What happens to my baby immediately after birth?
Newborn babies don’t have the ability to control their temperature well, so it’s very important that they be kept warm and dry. If you’ve had a vaginal delivery and you and your baby are both in good condition, he should be placed directly onto your abdomen and dried off there. He’ll be covered with a warm towel or blanket and given a cap to keep his head warm.
Skin-to-skin contact will help keep your baby warm and let the two of you start bonding as well. (Don’t worry about bonding if you can’t hold your baby right away because one of you needs immediate medical care. There’ll be plenty of time for bonding later.)
Your practitioner will clamp the umbilical cord in two places and then cut between the two clamps. (Your partner can do the honors if he wants to!) She’ll collect a tube of blood from the cord to check your baby’s blood type and may use it for other tests as well.
Consider talking to your caregiver about when to clamp and cut the cord. Many practitioners in the United States routinely cut the cord almost immediately after birth. However, recent research shows that waiting a few minutes – so that extra blood flows from the placenta to the baby – lowers the risk of newborn anemia and iron deficiency in infancy.
During your baby’s birth, your caregiver may have suctioned your baby’s mouth and nose before the delivery of his shoulders. If your baby still seems to have too much fluid in his mouth or nose, she may do further suctioning at this time.
While you and your baby are locking eyes, he’ll be closely observed to ensure that he continues to do well. At one and five minutes after birth, an Apgar assessment will be done to evaluate your baby’s heart rate, breathing, muscle tone, reflex response, and color. If your baby is doing well, you and your baby should not be separated. Your caregiver should be able to do these simple assessments (as well as other tasks) while your baby is resting on your belly.

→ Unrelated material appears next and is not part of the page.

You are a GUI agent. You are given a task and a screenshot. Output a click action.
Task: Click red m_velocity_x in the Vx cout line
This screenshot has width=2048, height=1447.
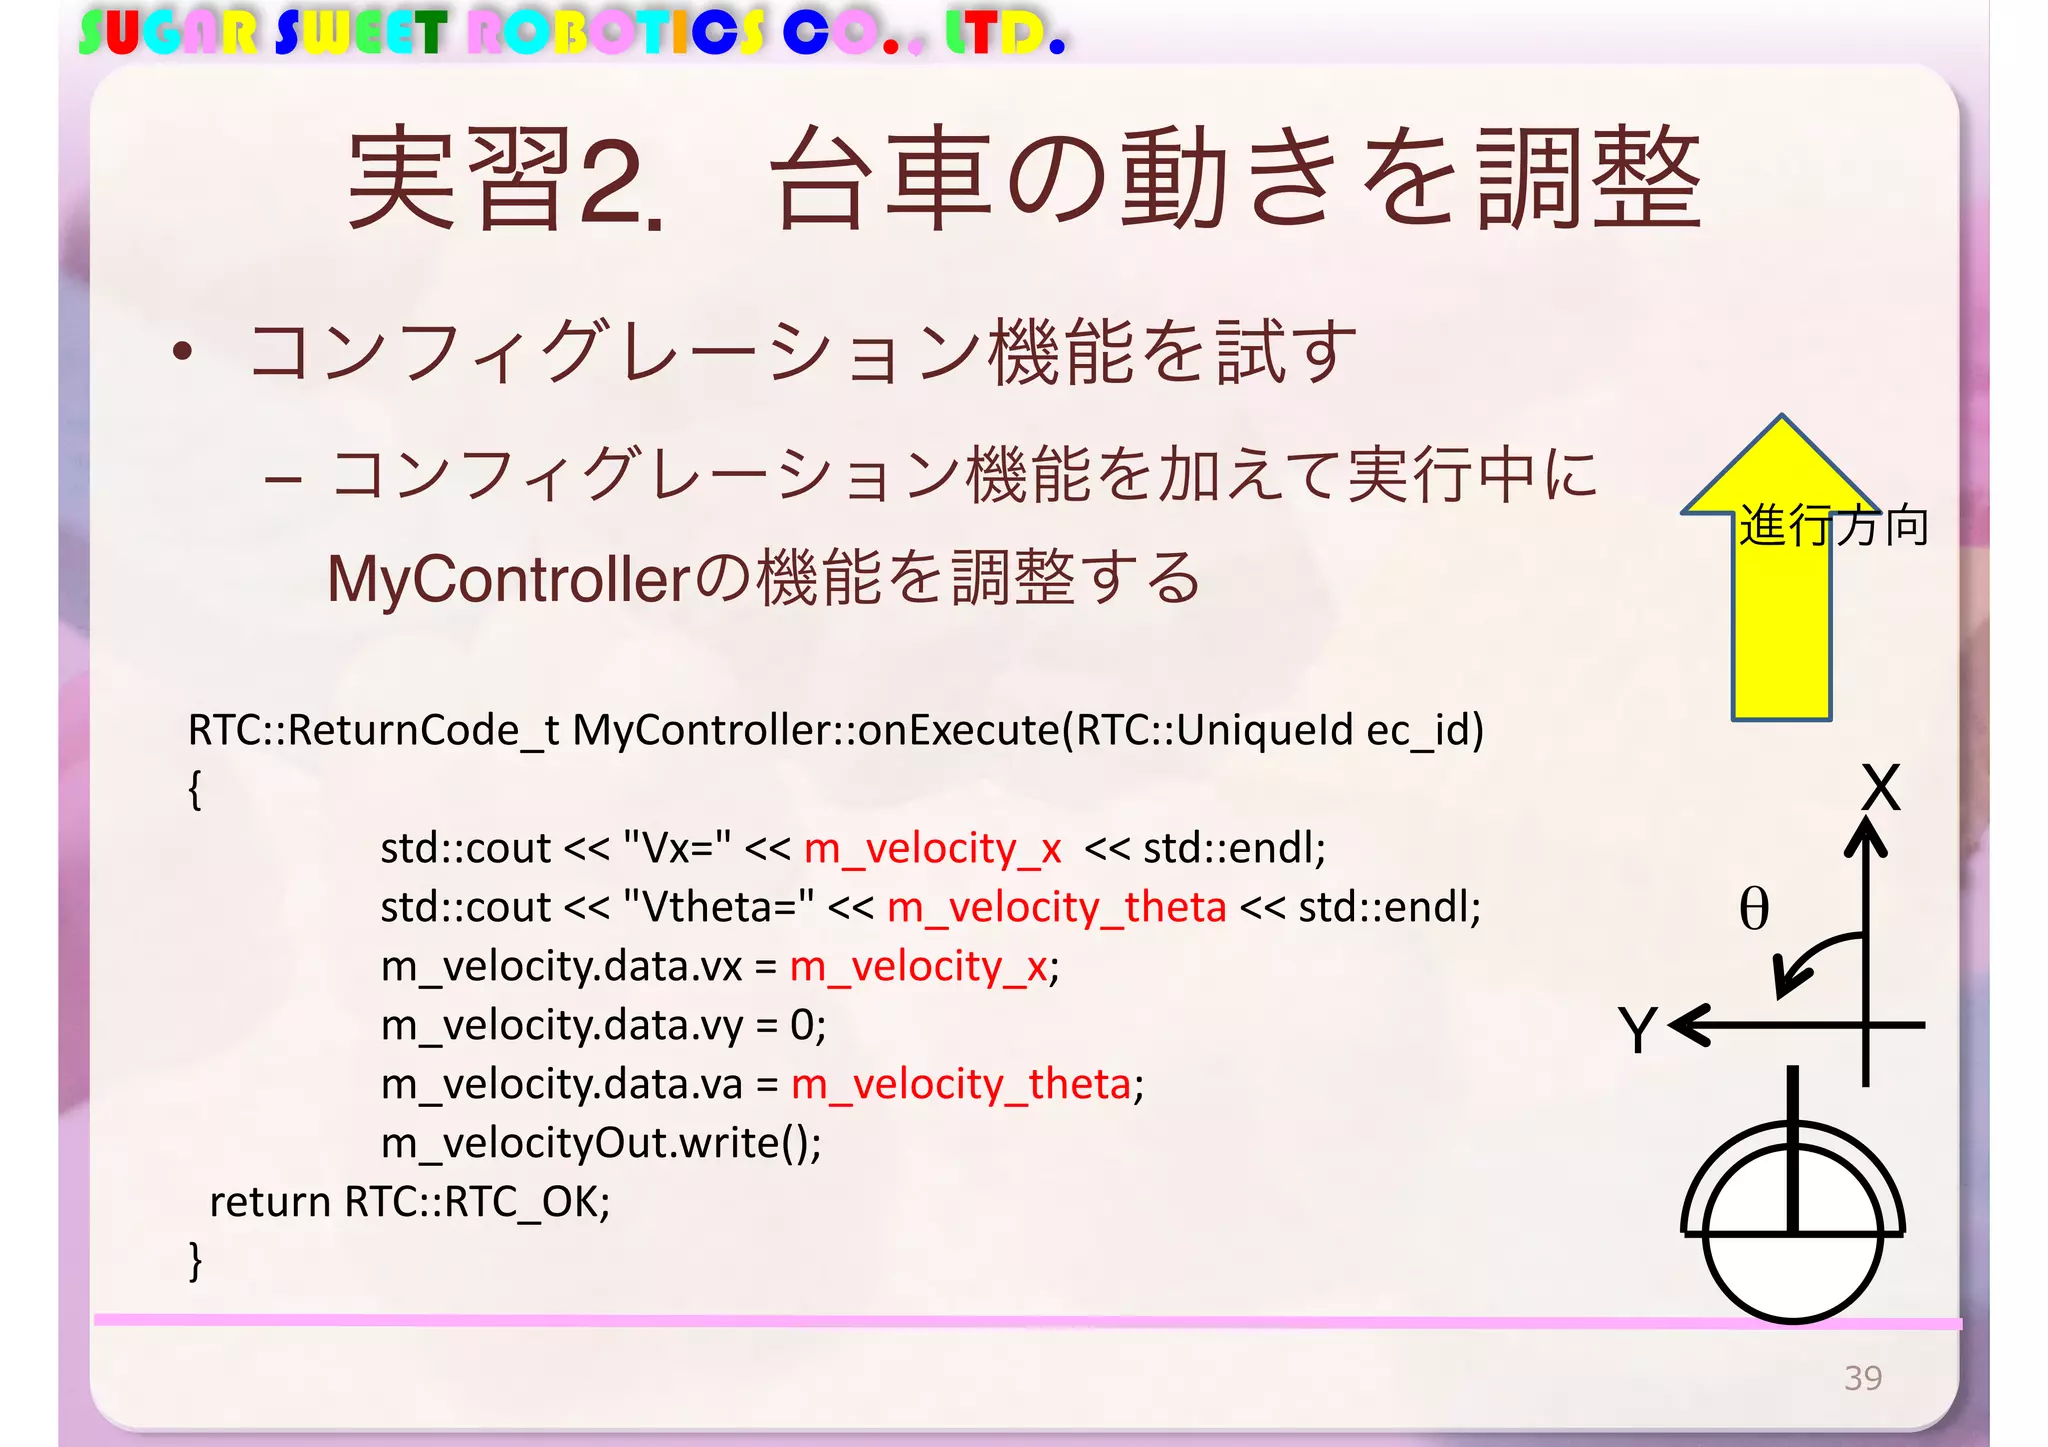pos(932,849)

When can I start breastfeeding?
Babies tend to be very alert right after birth, so that’s a good time to begin breastfeeding if you’re both willing. In fact, the American Academy of Pediatrics (AAP) recommends that healthy full-term infants “be placed and remain in direct skin-to-skin contact with their mothers immediately after delivery until the first feeding is accomplished.”
There’s no need to panic if your newborn seems to have trouble finding or staying on your nipple right after birth – she may just lick your nipple at first. Most babies will eventually begin to nurse within the first hour or so, given the opportunity.
Don’t be shy about asking your caregiver or nurse to help you get started while you’re still in the birth room (or recovery room, if you had a c-section). Later, when you get to the postpartum unit, there may be a lactation consultant available for one-on-one coaching or group breastfeeding lessons. You should be able to find out ahead of time what resources are available. Be sure to ask for all the help you need.